For social entrepreneur Mads Kjaer from Denmark, it's a very special day as he has breakfast together with Nobel Peace Prize winner Mohamed Yunus, who was able to escape from the hustle and bustle in the meeting center for a few moments and is also residing on the Schatzalp. Kjaer manages to get a few tips from the prominent guest as to how to run his business.
The Dane's firm is called My C4, through which he collects money for entrepreneurs on the ground in Africa. The online platform presents projects and coordinates co-financing.
"A credit of $1,000 [738 euros] is enough to create five jobs," said the Dane, who lives in Kenya. He's collected and allocated 22 million euros in the past seven years.
Small group, big impact
30 social entrepreneurs have come to Davos at the invitation of the Schwab Foundation. Many have a long journey behind them, as they came from as far way as India, South Africa and Rwanda. In their home countries, they've founded companies with a view topromote social change
They build schools, improve the healthcare system, or help unemployed youth. At the World Economic Forum, they join with the world's mighty in debating global issues. Considering the 2,600 participants in the forum, they are but a tiny group - but the topics they raise draw a good deal of attention.
"The way we've acted in the past few decades has led to more inequality and more people going hungry," said Philippine social entrepreneur Bam Aquino. "There's poverty all over the world, and so many feel the urge to behave differently."
His firm Hapinoy supports small entrepreneurs across his home country who, with their network of kiosks, have helped supply goods to people who need them. The uneven distribution of wealth is an abundantly debated topic in Davos. Small wonder, as the presence of only few rich people among many poor creates high potential for conflict.
Blue-blooded social entrepreneur
Fazle Hasan Abed from Bangladesh has been aware of that for a long time. The 77-year-old has been knighted by the Queen of England for his commitment to social justice. His organization called BRAC now has 100,000 members.
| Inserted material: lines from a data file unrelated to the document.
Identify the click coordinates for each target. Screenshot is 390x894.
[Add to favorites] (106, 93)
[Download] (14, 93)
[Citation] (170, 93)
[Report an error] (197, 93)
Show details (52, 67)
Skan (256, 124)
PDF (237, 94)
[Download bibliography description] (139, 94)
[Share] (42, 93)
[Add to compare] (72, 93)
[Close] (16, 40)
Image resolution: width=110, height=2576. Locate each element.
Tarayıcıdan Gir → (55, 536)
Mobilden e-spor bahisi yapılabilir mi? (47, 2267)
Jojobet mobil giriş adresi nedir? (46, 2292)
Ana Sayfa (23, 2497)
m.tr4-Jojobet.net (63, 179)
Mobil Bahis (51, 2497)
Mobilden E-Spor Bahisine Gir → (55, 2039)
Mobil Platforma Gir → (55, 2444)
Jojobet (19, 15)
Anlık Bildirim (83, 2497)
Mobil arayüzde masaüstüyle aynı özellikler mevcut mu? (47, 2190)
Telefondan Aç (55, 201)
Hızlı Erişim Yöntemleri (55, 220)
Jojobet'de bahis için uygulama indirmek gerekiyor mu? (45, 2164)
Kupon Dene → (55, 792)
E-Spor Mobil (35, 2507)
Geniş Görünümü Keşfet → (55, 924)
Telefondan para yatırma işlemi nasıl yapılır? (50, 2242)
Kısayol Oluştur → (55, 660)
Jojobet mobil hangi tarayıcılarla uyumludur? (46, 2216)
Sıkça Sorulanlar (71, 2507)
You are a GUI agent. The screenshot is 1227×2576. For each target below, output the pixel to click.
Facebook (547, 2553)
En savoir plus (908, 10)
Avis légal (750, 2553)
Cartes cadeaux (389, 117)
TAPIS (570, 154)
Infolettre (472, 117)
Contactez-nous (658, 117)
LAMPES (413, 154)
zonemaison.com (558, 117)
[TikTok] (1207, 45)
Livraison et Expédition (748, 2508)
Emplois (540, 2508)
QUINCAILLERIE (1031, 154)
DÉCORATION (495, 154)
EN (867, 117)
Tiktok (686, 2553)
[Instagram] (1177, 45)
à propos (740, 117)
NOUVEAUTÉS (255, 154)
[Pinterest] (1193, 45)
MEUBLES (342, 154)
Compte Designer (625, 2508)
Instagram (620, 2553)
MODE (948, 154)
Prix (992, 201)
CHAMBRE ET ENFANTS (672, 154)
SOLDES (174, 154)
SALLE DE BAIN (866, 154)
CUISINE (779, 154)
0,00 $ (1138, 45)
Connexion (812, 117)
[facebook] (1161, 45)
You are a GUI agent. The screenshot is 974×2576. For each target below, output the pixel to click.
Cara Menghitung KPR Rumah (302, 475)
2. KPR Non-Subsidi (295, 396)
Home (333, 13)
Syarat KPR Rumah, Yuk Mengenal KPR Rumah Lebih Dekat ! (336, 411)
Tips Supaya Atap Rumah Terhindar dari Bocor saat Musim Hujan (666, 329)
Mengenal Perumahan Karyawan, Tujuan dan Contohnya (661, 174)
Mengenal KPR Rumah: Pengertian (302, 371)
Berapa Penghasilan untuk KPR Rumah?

He started out in 1972 when he was still working for Shell in London.
He became fully aware of the poverty levels in his home country upon visiting. He sold his house for 7,000 British pounds and used the money to found BRAC, which helps to improve people's lives by organizing school education or granting micro-credit.
"People will remain poor if we do not invest in education," he told DW.
Politicians fail quite often, Sir Fazle Hasan Abed said - hence social entrepreneurs must step in, particularly in emerging and developing nations. A company has to earn money in order to be able to invest, he added. What he owned now belongs to BRAC.
"I don't need a house, nor do I need a car," he stated.
He said he's confident about Bangladesh's future. "We have 6 percent growth annually, and after the terrible accident in the textile factory, our government has finally introduced a minimum wage to improvie the situation of many people, he said.